Last week the students in my Writing Close to the Earth online class read George Orwell's classic essay, "Politics and the English Language." In it ... Read More
A few weeks ago, @Pete posted the following in the Rabbit Room discussion forum:
“… When I look at the news (or Facebook) these days, I’m appalled at society’s increasing inability to disagree without falling into insult or anger or hate (or out of sound logic). Why is the art of understanding another’s point of view so thoroughly eroded? Why does it seem like compromise a bad word? As a society, is there even a pathway back to a place of gracious and thoughtful discourse? Or is the monster out of control until it’s run its course?”
His questions, particularly in an election year, are significant. There are no easy answers. However, we can begin the work of reconciliation and productive dialogue by engaging our imaginations. How could we interact differently with those who have different viewpoints? How might we respond to tragedy or brokenness in ways other than placing blame or taking the opportunity to justify our own beliefs? Perhaps learning to lament is a helpful first step.

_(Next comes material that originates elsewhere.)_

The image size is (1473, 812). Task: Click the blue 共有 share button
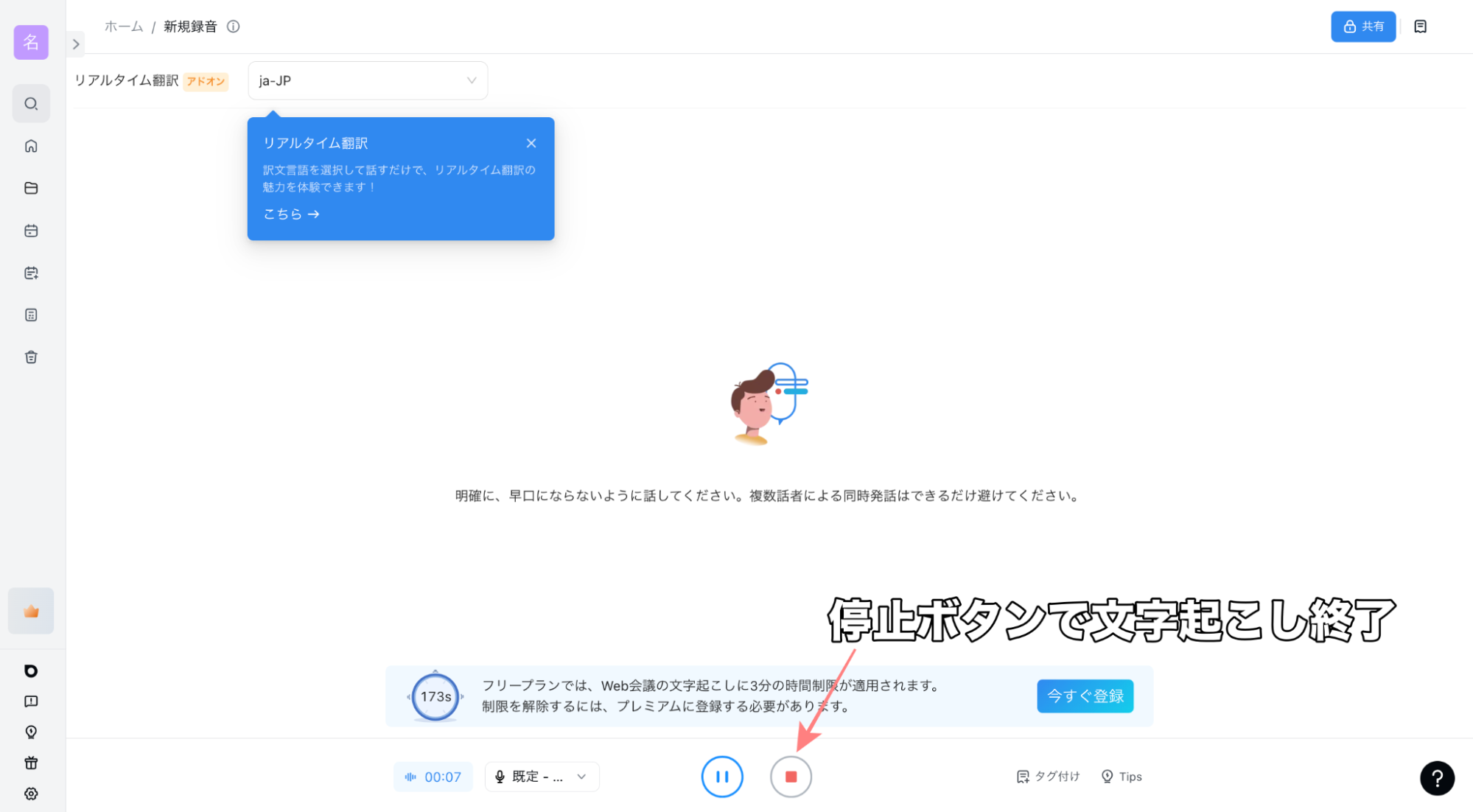coord(1362,27)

“To lament is to come alongside those who grieve, to sit with them (literally and figuratively) in the silence and to recognize there that in God’s interconnected creation, their pain is our pain. We might, in the silence, consider how it is that we share in the same pain. To lament is not to offer words of comfort; it is not to try to fix the problem or to prevent it from ever happening again. Diving headlong into a debate about gun control, for instance, after a tragic shooting such as the ones in Aurora, Colorado, or Newton, Connecticut, is not lament. Lament is the time for the hard work of searching our own souls, looking for the sorts of rebellion and violence that if untended could burst into violence toward others. (p.115)”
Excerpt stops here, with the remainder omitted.